*** Opening Excerpted data ***

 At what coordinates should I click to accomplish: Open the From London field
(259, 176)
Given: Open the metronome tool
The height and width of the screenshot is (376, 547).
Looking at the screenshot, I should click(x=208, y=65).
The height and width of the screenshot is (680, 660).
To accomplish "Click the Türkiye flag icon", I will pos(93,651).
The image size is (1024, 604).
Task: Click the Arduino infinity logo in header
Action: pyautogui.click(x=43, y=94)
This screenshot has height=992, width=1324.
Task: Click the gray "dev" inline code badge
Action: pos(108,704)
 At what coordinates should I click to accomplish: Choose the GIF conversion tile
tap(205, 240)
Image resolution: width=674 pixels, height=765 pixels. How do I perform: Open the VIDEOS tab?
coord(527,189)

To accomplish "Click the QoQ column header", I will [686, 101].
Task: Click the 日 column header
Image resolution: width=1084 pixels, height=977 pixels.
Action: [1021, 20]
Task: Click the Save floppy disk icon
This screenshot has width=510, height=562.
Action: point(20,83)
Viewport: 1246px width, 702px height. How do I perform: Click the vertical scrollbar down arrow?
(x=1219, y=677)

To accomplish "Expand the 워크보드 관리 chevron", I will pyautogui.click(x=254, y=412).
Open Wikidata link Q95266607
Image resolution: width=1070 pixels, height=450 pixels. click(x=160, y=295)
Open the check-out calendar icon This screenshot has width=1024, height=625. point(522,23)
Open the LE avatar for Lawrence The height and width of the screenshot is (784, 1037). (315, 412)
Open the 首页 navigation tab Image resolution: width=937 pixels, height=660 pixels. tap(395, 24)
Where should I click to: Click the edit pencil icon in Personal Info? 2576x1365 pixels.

*** Closing Excerpted data ***

- _Work to complete_
Show all lines in the entries above where the string "column" appears.

- _Task output_
To accomplish "Click the QoQ column header", I will [686, 101].
Task: Click the 日 column header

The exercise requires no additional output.